WHAT YOU SHOULD DO — Output the lines of these rows as a JSON list of strings, one string per line, skipping blank lines. Leave the pictures out of the answer.

Extracted rows —
● ● ●

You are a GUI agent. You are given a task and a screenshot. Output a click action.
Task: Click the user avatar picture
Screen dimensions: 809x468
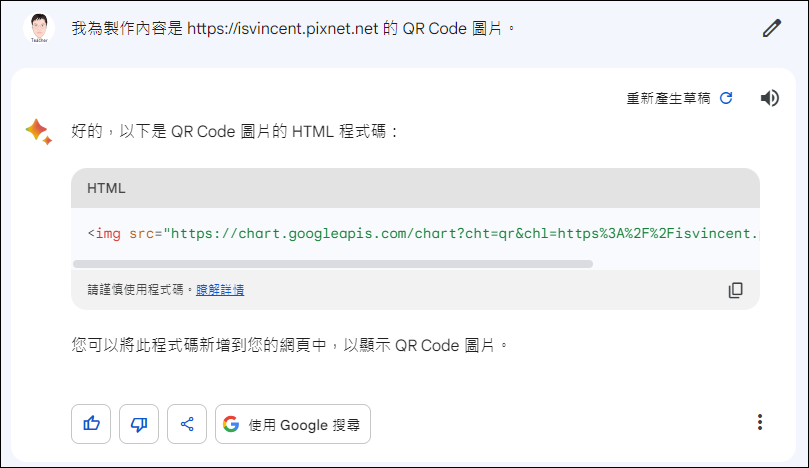pyautogui.click(x=39, y=27)
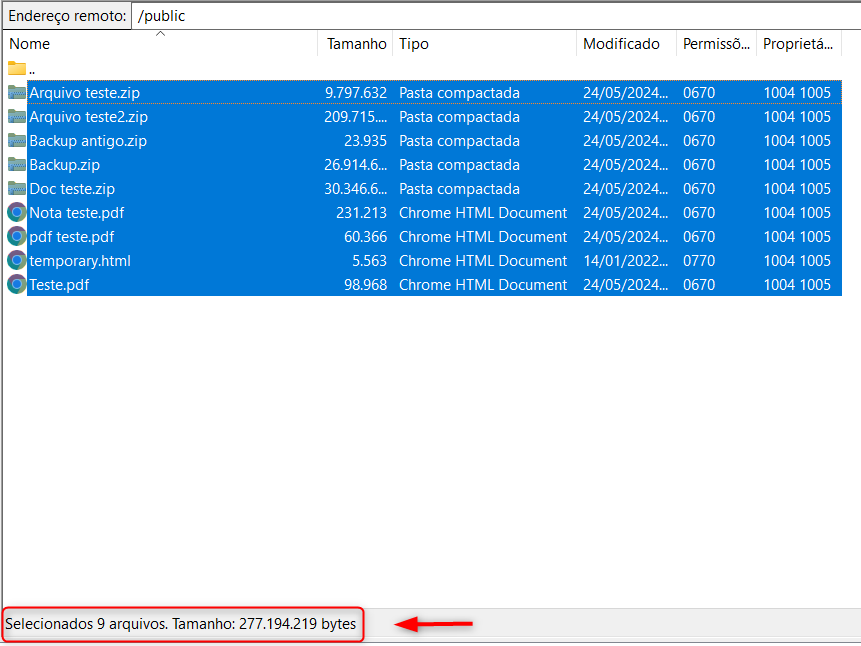Click the status bar with selected files size
This screenshot has width=861, height=646.
pos(181,624)
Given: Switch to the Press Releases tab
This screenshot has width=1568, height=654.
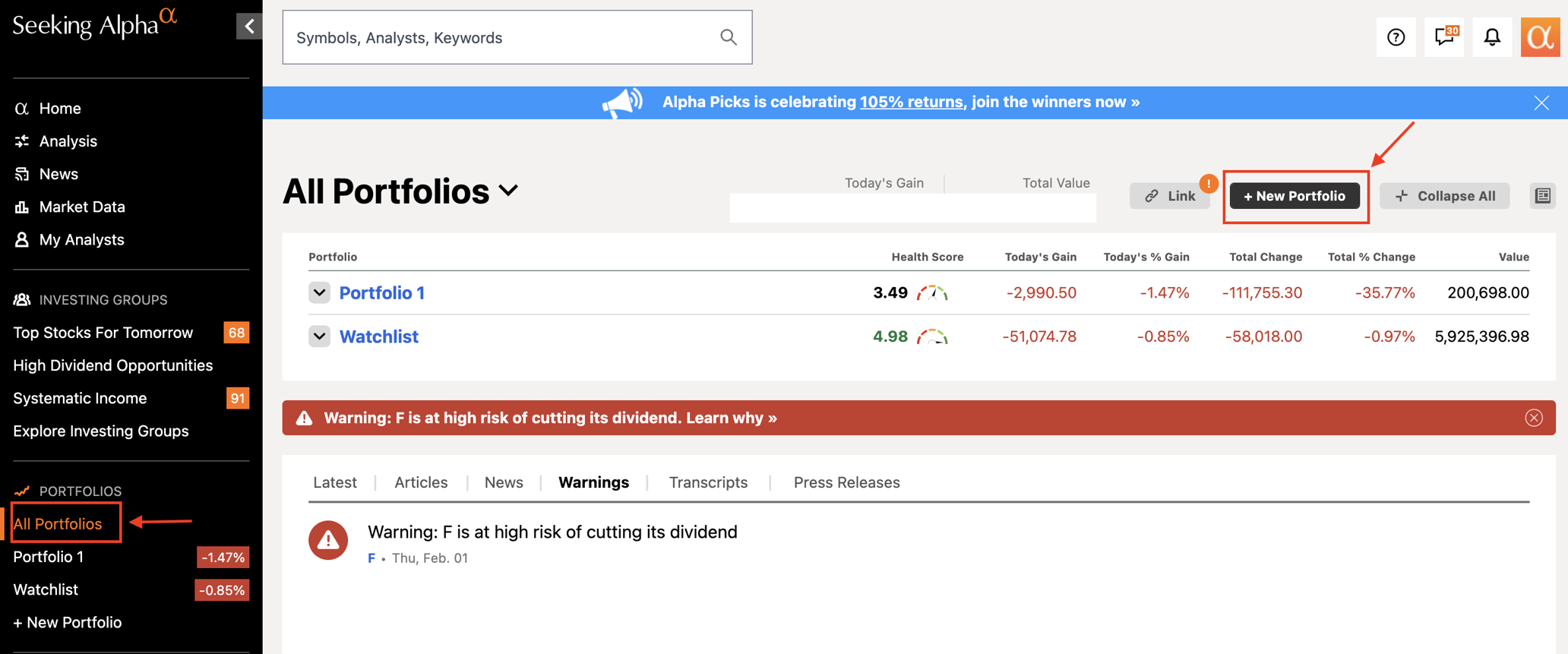Looking at the screenshot, I should 846,482.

● ● ●

FINISHED ANSWER —
[
  "You are a GUI agent. You are given a task and a screenshot. Output a click action.",
  "Task: Click the user avatar picture",
  "Screen dimensions: 809x468",
  "pyautogui.click(x=39, y=27)",
  "Click the status bar with selected files size",
  "This screenshot has width=861, height=646.",
  "pos(181,624)",
  "Given: Switch to the Press Releases tab",
  "This screenshot has width=1568, height=654.",
  "Looking at the screenshot, I should 846,482."
]